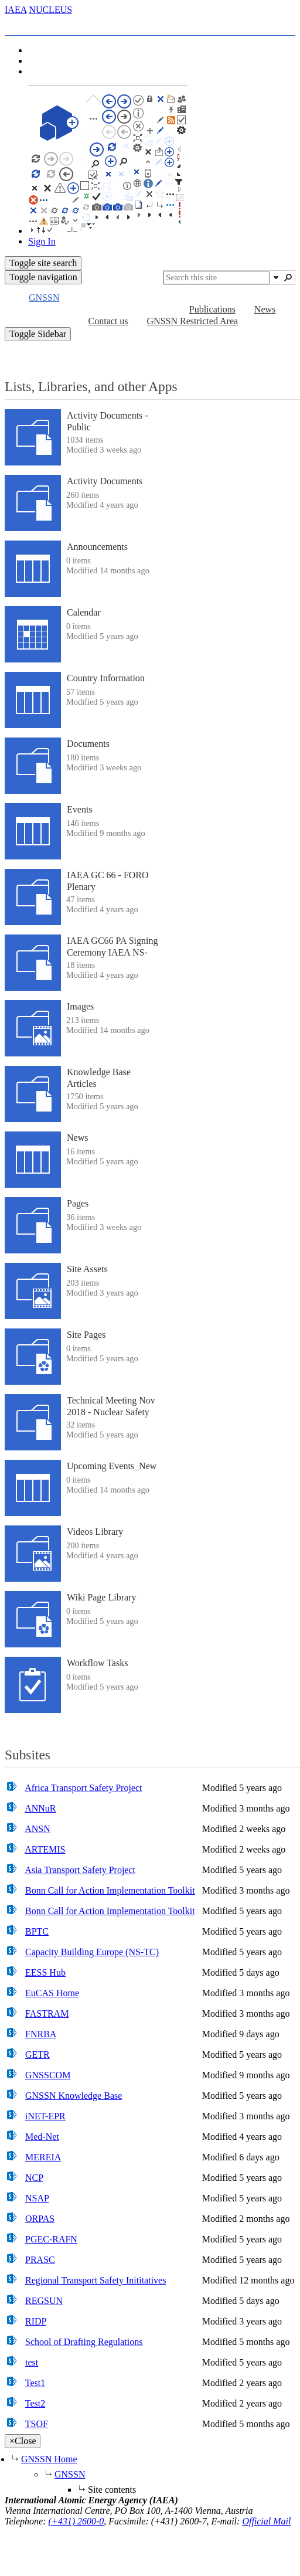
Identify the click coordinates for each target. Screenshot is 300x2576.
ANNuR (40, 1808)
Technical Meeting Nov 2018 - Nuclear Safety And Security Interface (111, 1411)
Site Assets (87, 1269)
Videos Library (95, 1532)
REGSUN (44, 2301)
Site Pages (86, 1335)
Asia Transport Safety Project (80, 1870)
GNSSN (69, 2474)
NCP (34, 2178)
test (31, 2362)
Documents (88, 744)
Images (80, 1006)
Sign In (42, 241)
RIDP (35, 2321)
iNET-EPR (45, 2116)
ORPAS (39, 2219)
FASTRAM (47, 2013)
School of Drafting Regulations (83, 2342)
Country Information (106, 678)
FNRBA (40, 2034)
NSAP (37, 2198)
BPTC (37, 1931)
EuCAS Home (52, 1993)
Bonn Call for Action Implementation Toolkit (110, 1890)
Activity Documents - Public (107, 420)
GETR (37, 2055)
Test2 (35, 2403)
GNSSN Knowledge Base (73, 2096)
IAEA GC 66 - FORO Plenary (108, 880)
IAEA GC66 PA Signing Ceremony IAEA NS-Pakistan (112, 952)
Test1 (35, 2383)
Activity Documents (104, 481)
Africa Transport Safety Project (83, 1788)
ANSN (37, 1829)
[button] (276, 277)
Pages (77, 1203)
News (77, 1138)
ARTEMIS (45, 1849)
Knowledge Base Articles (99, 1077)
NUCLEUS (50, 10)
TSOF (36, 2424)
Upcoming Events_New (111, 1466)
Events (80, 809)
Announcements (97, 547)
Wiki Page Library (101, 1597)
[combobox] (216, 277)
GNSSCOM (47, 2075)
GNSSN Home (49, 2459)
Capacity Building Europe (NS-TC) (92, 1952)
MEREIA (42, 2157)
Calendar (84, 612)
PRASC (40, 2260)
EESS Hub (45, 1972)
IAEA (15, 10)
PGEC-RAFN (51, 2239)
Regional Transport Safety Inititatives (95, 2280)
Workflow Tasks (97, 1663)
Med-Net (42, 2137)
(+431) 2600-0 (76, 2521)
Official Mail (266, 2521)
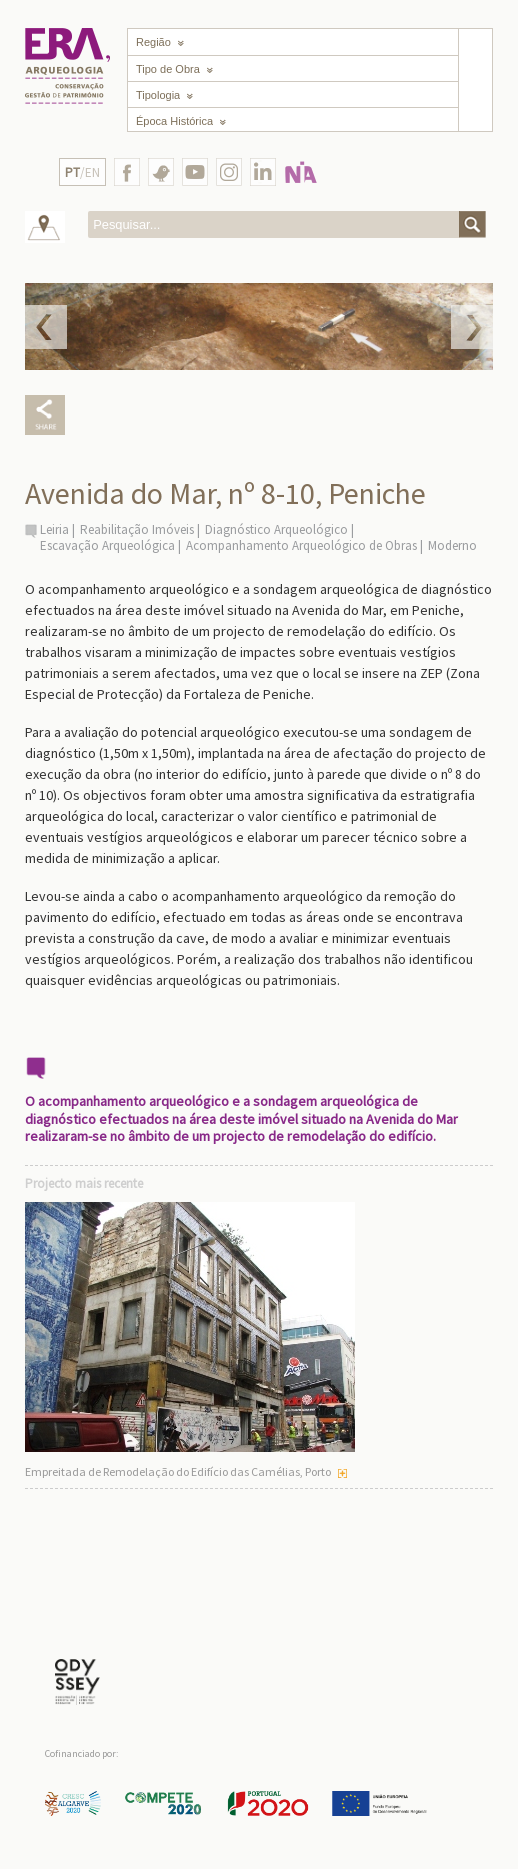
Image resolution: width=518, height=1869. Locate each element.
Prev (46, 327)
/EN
+ + +
● **What is asked**:
Rewrite all of the lines above, substituting "Transit Safety" for every "Transport Safety" and keeping everything else unchanged. Leave the pictures out.

● **Completed exercise**:
Identify the click coordinates for each target. Screenshot is 300x2576.
ANNuR (40, 1808)
Technical Meeting Nov 2018 - Nuclear Safety And Security Interface (111, 1411)
Site Assets (87, 1269)
Videos Library (95, 1532)
REGSUN (44, 2301)
Site Pages (86, 1335)
Asia Transit Safety Project (80, 1870)
GNSSN (69, 2474)
NCP (34, 2178)
test (31, 2362)
Documents (88, 744)
Images (80, 1006)
Sign In (42, 241)
RIDP (35, 2321)
iNET-EPR (45, 2116)
ORPAS (39, 2219)
FASTRAM (47, 2013)
School of Drafting Regulations (83, 2342)
Country Information (106, 678)
FNRBA (40, 2034)
NSAP (37, 2198)
BPTC (37, 1931)
EuCAS Home (52, 1993)
Bonn Call for Action Implementation Toolkit (110, 1890)
Activity Documents - Public (107, 420)
GETR (37, 2055)
Test2 (35, 2403)
GNSSN Knowledge Base (73, 2096)
IAEA GC 66 - FORO Plenary (108, 880)
IAEA GC66 PA Signing Ceremony IAEA NS-Pakistan (112, 952)
Test1 (35, 2383)
Activity Documents (104, 481)
Africa Transit Safety Project (83, 1788)
ANSN (37, 1829)
[button] (276, 277)
Pages (77, 1203)
News (77, 1138)
ARTEMIS (45, 1849)
Knowledge Base Articles (99, 1077)
NUCLEUS (50, 10)
TSOF (36, 2424)
Upcoming Events_New (111, 1466)
Events (80, 809)
Announcements (97, 547)
Wiki Page Library (101, 1597)
[combobox] (216, 277)
GNSSCOM (47, 2075)
GNSSN Home (49, 2459)
Capacity Building Europe (NS-TC) (92, 1952)
MEREIA (42, 2157)
Calendar (84, 612)
PRASC (40, 2260)
EESS Hub (45, 1972)
IAEA (15, 10)
PGEC-RAFN (51, 2239)
Regional Transit Safety Inititatives (95, 2280)
Workflow Tasks (97, 1663)
Med-Net (42, 2137)
(+431) 2600-0 (76, 2521)
Official Mail (266, 2521)
Image resolution: width=518, height=1869. Locate each element.
Prev (46, 327)
/EN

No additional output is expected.